A young Indian woman in West Bengal was gang-raped this week per order of a local village council, in order to punish her for planning to marry a man from outside the village.
Indian police said 13 suspects were arrested Wednesday and charged with rape, wrongful confinement, verbal threats and assault, according to The New York Times on Jan. 23.
The Indian woman has been admitted to a local hospital where she is in stable condition. The episode began on Monday when a man from a different village, Khaliq Sheikh, asked the unidentified young woman to marry him.
Police said she accepted his proposal, and when village chief Balai Mardi heard about it, he quickly sought to block the marriage. Local media accounts say locals tied Sheikh and the victim to trees in the village square on Tuesday.

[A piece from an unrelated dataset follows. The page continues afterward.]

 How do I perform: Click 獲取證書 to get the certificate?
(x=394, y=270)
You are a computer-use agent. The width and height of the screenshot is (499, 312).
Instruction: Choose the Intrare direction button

The two were accused of breaking tribal rules, said Suraja Pratap Yadav, a police officer in the Birbhum district of West Bengal in eastern India. Mardi ordered the couple to pay fines totaling 27,000 rupees, or about $442. Mr. Sheikh paid his portion and was released.
But when the family of the young woman refused to pay, Mr. Mardi ordered villagers "to enjoy her", according to a police officer who spoke on condition of anonymity.
She was then repeatedly raped in Mardi's mud thatch hut, according to the local media reports. Yadav said that the village chief then warned the woman and her family that if they reported the rapes to the police, the village elders would burn down their house.
However, they ignored the threats and reported the alleged crimes to the police anyway. Within hours authorities arrested Mr. Mardi and 12 other suspects.
Village councils are said to be common in rural India, particularly among tribal populations which are among the poorest groups in the country.
These councils typically enforce strict codes of conduct. They often fear that marriages to village outsiders will dilute communal land claims, among other concerns.
Couples who dare defy the tribal marital codes are sometimes murdered. Sunil Soren, a tribal leader from a nearby village, said via telephone that situations like this case, "pollute the minds of youngsters."
Soren claimed that his people have a great deal of respect for their women, but that Sheikh and the young woman were in an "objectionable situation", and, "In the excitement, some wrong things happened".
The highly publicized gang-rape of a 23-year-old student on a bus in New Delhi in December 2012 prompted protests and governmental changes to laws.
The maximum prison sentence for rape was doubled to 20 years, and special courts were created to prosecute cases more quickly. Acid attacks and voyeurism also became specific crimes in the eyes of the law.
Whether any of those changes have improved women's safety in India remains unclear.